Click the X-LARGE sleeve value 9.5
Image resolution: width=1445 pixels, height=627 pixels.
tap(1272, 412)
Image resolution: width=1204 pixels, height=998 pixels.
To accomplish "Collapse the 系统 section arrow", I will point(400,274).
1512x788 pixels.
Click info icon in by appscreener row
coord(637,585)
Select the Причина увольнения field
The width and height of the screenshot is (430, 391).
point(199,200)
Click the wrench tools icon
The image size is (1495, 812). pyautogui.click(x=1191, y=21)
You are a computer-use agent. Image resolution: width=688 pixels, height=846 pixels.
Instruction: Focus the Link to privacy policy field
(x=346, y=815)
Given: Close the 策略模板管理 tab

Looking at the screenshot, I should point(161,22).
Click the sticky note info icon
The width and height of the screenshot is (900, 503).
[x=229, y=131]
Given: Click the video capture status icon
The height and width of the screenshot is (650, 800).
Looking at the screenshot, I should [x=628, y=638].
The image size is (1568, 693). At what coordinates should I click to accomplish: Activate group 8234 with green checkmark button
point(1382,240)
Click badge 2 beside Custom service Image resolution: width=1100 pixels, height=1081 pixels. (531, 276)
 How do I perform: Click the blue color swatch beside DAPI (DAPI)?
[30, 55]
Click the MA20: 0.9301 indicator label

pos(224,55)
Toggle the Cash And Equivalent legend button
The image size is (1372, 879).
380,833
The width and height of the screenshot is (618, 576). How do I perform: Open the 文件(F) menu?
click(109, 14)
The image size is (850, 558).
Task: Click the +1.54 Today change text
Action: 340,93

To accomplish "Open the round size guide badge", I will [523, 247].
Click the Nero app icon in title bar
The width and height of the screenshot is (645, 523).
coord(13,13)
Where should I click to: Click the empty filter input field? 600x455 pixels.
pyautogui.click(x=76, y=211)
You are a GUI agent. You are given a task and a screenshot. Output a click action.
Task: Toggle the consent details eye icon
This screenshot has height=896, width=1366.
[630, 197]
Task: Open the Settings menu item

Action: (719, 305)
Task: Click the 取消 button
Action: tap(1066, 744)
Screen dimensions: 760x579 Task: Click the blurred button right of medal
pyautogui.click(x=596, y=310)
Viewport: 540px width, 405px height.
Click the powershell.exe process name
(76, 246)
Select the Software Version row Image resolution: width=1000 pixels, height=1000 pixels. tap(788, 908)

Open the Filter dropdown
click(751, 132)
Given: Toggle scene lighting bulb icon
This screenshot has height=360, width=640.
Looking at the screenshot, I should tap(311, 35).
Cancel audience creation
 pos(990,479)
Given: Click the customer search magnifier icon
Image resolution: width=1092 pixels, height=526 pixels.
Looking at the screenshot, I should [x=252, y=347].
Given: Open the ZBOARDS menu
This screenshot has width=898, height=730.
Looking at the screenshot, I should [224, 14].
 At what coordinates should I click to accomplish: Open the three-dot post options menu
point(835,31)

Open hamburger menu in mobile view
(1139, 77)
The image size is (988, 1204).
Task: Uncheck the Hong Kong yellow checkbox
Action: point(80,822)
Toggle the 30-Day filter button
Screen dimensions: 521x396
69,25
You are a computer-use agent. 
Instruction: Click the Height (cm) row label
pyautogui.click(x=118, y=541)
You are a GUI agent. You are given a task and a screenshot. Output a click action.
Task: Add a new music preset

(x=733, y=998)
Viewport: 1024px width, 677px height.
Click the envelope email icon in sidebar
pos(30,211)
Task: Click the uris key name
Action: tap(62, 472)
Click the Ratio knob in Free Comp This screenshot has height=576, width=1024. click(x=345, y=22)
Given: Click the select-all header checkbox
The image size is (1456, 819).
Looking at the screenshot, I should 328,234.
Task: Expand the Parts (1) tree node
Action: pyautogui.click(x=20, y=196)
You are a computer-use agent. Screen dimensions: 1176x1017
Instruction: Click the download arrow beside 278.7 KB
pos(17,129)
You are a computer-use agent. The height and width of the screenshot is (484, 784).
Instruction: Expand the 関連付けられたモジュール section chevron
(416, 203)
______________________________
◆ **EXERCISE INSTRUCTIONS**: Report every line of the items above that contains the word "This", copying each line in full.

◆ **WRITTEN RESPONSE**:
This screenshot has height=896, width=1366.
This screenshot has height=360, width=640.
This screenshot has width=898, height=730.
Click the Ratio knob in Free Comp This screenshot has height=576, width=1024. click(x=345, y=22)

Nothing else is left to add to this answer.